Take your traditional museum visitor experience, introduce advanced technology (like a digital pen that allows you to save and “collect” the works of art you most enjoy, or a cutting-edge mobile app and tour guide), and you’ve just upgraded to an interactive, 21st-century museum experience.

Over the past few years, many museums and cultural institutions are doing exactly that: increasingly leaning on mobile and digital projects to reinvent the visitor experience. Some of these major changes have been partially fueled by the desire to engage the millennial audience, who, according to an Invaluable survey conducted earlier this year, are more often discovering art digitally.

One way institutions have been strengthening their connection to visitors is through the introduction of engaging mobile apps. The growing demand for non-traditional art experiences has led to the emergence of a large number of independent apps that allow for deeper engagement with works of art. Apps can assist in way-finding, guiding, and education for visitors.

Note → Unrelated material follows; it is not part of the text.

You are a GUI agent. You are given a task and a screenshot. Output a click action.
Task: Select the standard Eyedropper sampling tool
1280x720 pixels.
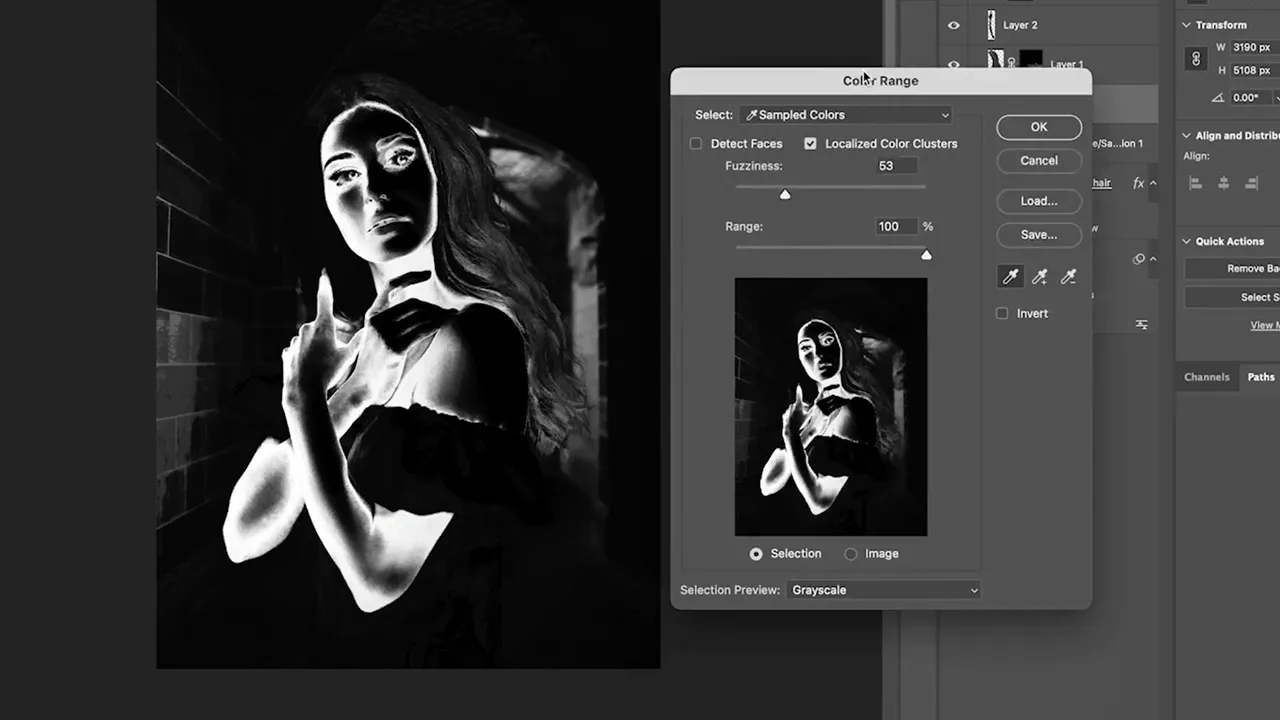coord(1011,277)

SFMoMA, for one, recently unveiled an app that supports indoor and outdoor location-aware touring, map-based navigation, and a shareable visual log of the user’s visit. The Met’s app, a 2015 Webby Award Honoree, offers an interactive museum map, recommendations on what to see, exhibition listings, and the ability to save your favorite art, events, and exhibits.

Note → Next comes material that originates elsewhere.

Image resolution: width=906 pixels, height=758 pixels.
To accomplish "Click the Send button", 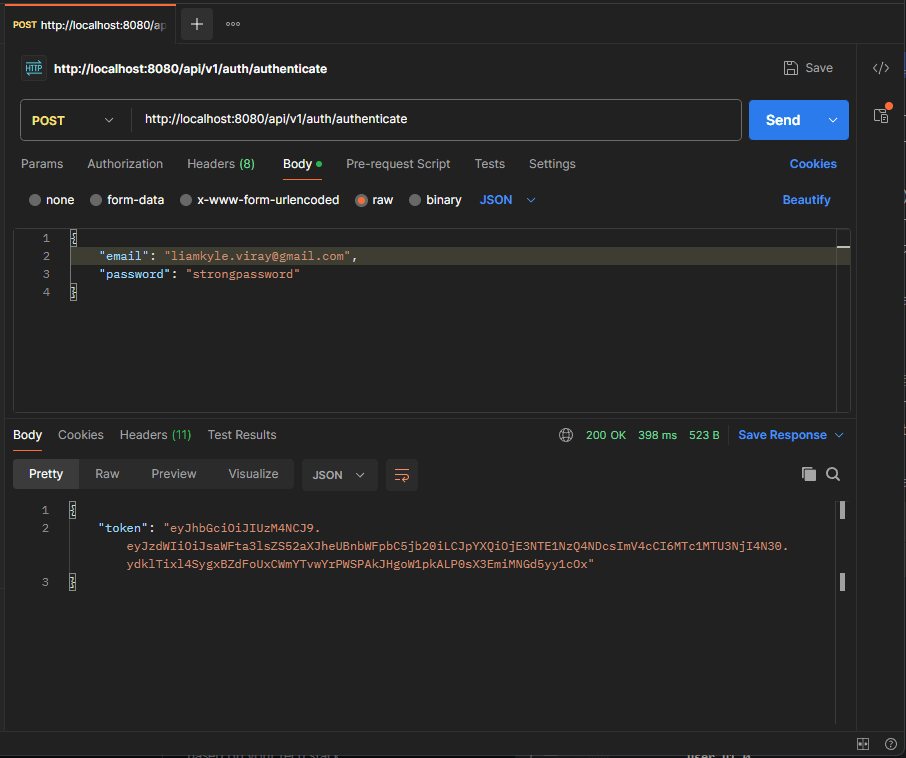I will pyautogui.click(x=783, y=118).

Enter Cuseum, a tech company that assists museums with these types of digital objectives. The Boston-based startup partners with museums to power mobile apps that enhance the visitor’s experience. Visitors can easily access content through a variety of ways, including curated tours and highlighted notifications based on their location. Their platform provides institutions with cost-effective tools for mobile, content management, iBeacon support, indoor way-finding, and social engagement. The primary goal of Cuseum is to help cultural institutions better engage their visitors using digital solutions.

“In the museum space, education and visitor engagement are always extremely high priorities,” says Ciecko, who started his first company to develop online experience for the music and entertainment industry when he was 13 years old.

“There is a growing interest in using these different digital avenues to drive and improve engagement, education, and context between the visitor and the objects they might experience at the museum.”

So what’s next? For Ciecko, the future may include adapting Cuseum’s technology to “art fairs, biennials, galleries, cultural districts, all kinds of public attractions related to arts, history, corporate art collections. There’s so many different avenues we could take.”